Il trionfo della sogliola e del gamberone
Il pesce fa bene tutto l’anno, ma ora che arriva l’estate è particolarmente gradito: leggero, nutriente senza appesantire, povero di grassi ma ricco di elementi nutritivi, tutte quelle cose lì. Anche: è buono. Ma proprio buono buono. Il piatto che vi proponiamo questa settimana, che fa un uso insolito della verdura julienne, è un po’ elaborato nella costruzione ma di sicuro effetto.
Ingredienti
4 sogliole da 250 g
8 gamberoni
1 confezione di Julienne di verdure Bonduelle (450g)
1dl di vino bianco secco
1 scalogno
1 mazzetto di prezzemolo
2 dl d’acqua
1 dl. d’olio extra vergine d’oliva
sale
pepe bianco
Preparazione
Pulite le sogliole, togliendo loro anche la pelle, e i gamberoni sgusciati, puliti del budellino nero, staccate la testa e anche la coda. Tagliate le sogliole in due, dalla testa alla coda: da una metà otterrete due filetti che appoggerete in un piatto; l’altra metà lasciatela intera, privandola naturalmente della lisca.

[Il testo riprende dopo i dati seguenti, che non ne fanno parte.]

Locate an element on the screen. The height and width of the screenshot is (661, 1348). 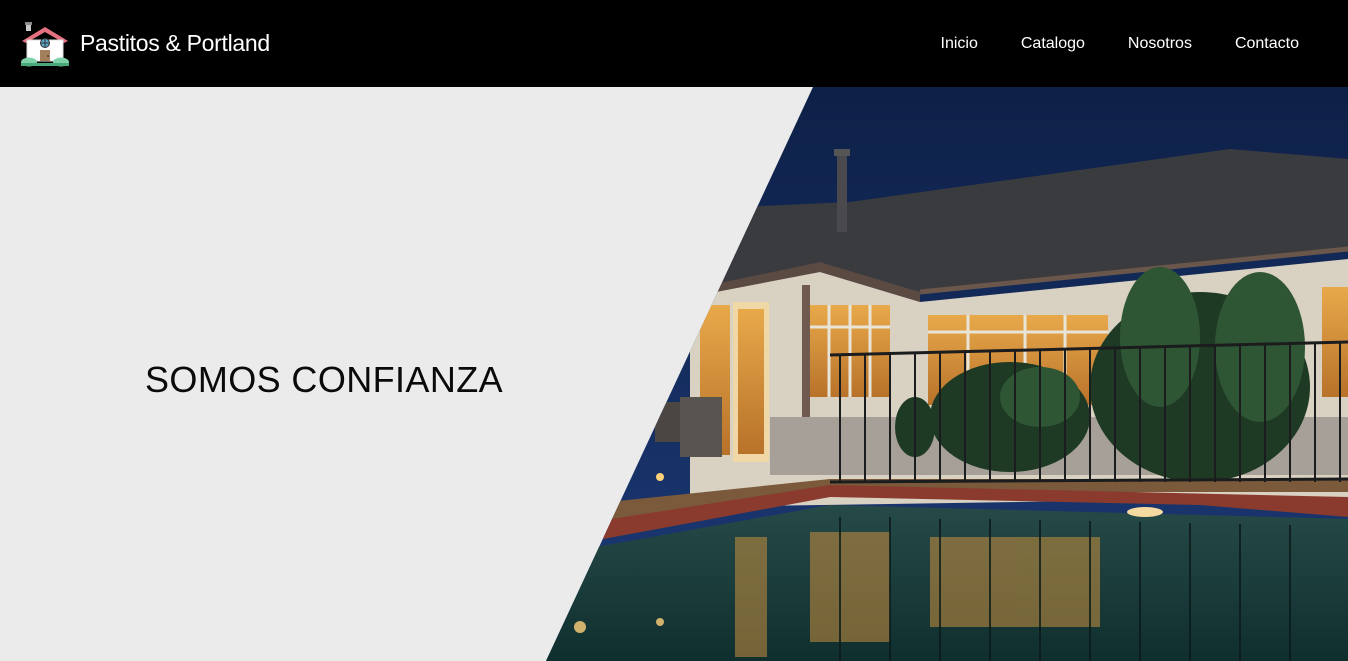
brand-home-link: Pastitos & Portland is located at coordinates (145, 44).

In un tegame preparate un brodo con vino bianco secco, acqua, prezzemolo, scalogno e l’olio extra vergine d’oliva, i gusci, le teste dei gamberoni e le lische delle sogliole. Salate, pepate e cuocete a fuoco moderato per 10 minuti. Prendete i filetti di sogliola messi da parte e avvolgeteli molto delicatamente su se stessi con un gamberone al centro. Adagiate le sogliole e i filetti farciti in una teglia da forno e versate il brodo privato dei gusci e delle lische. Passate in forno a 200 gradi, per un quarto d’ora. A parte preparate il contorno con la Julienne Bonduelle, che farete saltare in padella con un filo d’olio. Confezionate i piatti da portata procedendo così: mettete prima la fetta intera della sogliola al centro del piatto, poi un involtino di filetto con gamberone appoggiato verso la testa della sogliola e un altro verso la coda; al centro, fra i due involtini, appoggiate la Julienne Bonduelle.